Selected excerpt ▸

ASP and special characters

Bill Appledorf ( (no email) )
Thu, 21 May 1998 23:16:51 -0700

A few weeks ago someone posted a message here expressing concern about
capturing special characters input by users, transmitting these characters
in URL's, storing them in a database, and querying those values using ASP.

This person was also concerned that embedded single and double quotes in
user input pose a security risk because a malicious user might embed
destructive SQL in those fields. Modern databases do not allow this, and in
fact to allow it is considered a horrible bug, so I will not address this
issue.

Six characters pose special problems to ASP programmers, seven if you count
space (%20). These characters are & (%26), + (%2B), and ? (%3F) because they
have special meaning in URL parameters strings, and " (%22), ' (%27), and |
(%7C) because they have special meaning in SQL statements.

An ASP programmer must feel completely confident about four processes to be
able to handle these characters successully:

1. If you reference Request.Form and Request.QueryString fields containing
these characters in your code, between <% and %> delimiters, you will find
that these characters are encoded as %nn escape sequences.

2. If you reference these same fields in your HTML, between <%= and %>
delimiters, ASP decodes the escape sequences for you and displays them as
ASCII printable characters.

3. If you store these characters in your database as escape sequences, you
can use the escape sequences in queries, and you can use the escape
sequences in URL parameter strings.

4. If you reference special characters as escape sequences internally in
your code, you have to decode them manually in order for them to display
properly.

Given these facts, one way you can solve the problem of gnarly characters is
to store Request.Form and Request.QueryString fields without decoding them,
treat them as escape sequences in your code, and only decode them when you
need to display them.

Data records ▸
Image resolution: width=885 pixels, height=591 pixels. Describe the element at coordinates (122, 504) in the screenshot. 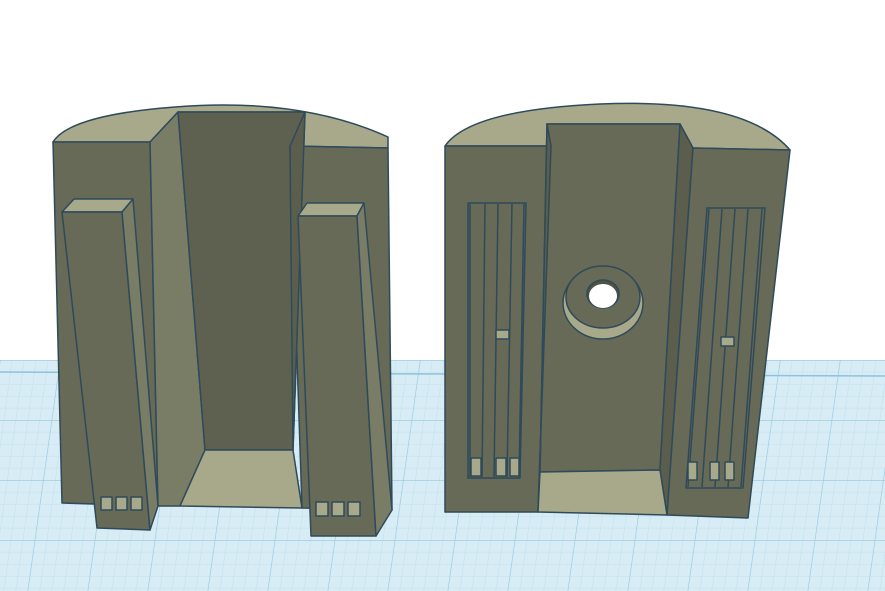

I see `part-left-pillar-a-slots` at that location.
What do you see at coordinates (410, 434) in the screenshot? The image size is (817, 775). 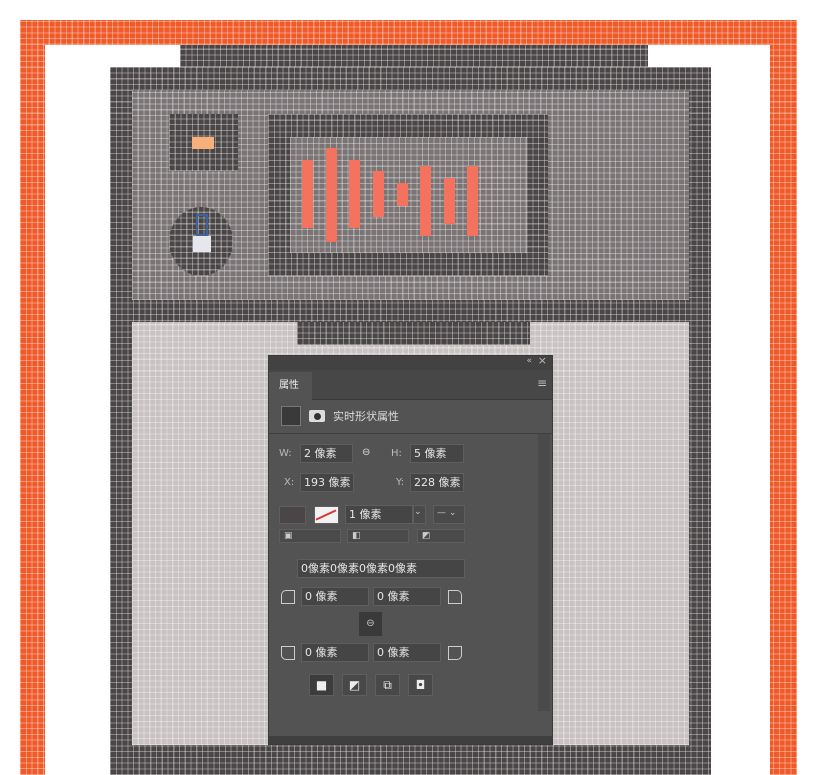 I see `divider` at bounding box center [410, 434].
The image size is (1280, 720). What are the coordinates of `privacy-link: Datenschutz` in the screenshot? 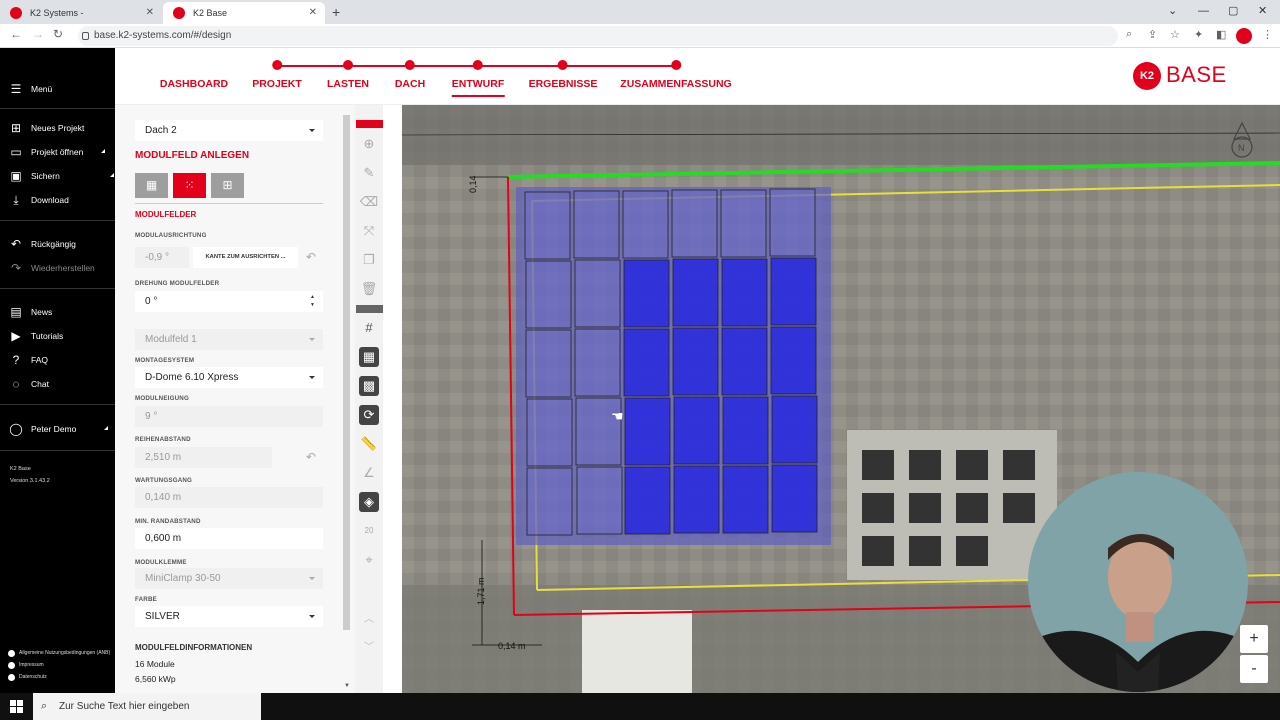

==

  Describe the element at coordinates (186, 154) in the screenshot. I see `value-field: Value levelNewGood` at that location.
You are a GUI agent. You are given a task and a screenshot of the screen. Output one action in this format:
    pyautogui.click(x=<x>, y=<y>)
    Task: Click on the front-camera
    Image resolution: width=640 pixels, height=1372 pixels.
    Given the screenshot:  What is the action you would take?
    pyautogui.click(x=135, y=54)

---

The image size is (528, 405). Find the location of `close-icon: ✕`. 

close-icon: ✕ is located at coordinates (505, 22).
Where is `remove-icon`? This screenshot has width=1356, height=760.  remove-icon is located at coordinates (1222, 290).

Exercise tasks ▸
1. From the listing, reproduce as a numbered list the lines starting with the one containing "The image size is (528, 405)." and running through the one containing "coordinates (1222, 290).", skipping blank lines.
2. Please continue the post on ASP and special characters from its last sentence.

Responses for each task ▸
1.
1. The image size is (528, 405). Find the location of `close-icon: ✕`. 
2. close-icon: ✕ is located at coordinates (505, 22).
3. Where is `remove-icon`? This screenshot has width=1356, height=760.  remove-icon is located at coordinates (1222, 290).

2.
There is a level of complexity, however that you must deal with in order for
this approach work. % (%25) characters are themselves encoded as escape
sequences when you use them in Request.QueryString and Request.Form fields.

For example, suppose you create a field in a form like so:

<INPUT TYPE="HIDDEN" NAME="ID" VALUE="<%= ID %>"

and suppose ID is a string containing the value

"%22Hello%22" .

Code that references Request.QueryString("ID") or Request.Form("ID"),
depending on whether you say GET or POST, will see the value

%2522Hello%2522

To decode this value properly, and to keep from concatenating strings of %25
sequences in your Request.QueryString and Request.Form fields if you use
them to assemble URL's for Response.Redirect statements, you need to say
Replace(Request.QueryString("<field name">), "%25, "%") before you
manipulate these fields.

I am posting this message in hopes it might help a kindred soul or two out
there. Other people may have devised other ways to handle these characters.
My bottom line design requirement is that users have to be able to type
whatever they want, and my code has to handle it transparently to them. This
method works for me. Perhaps it will work for you.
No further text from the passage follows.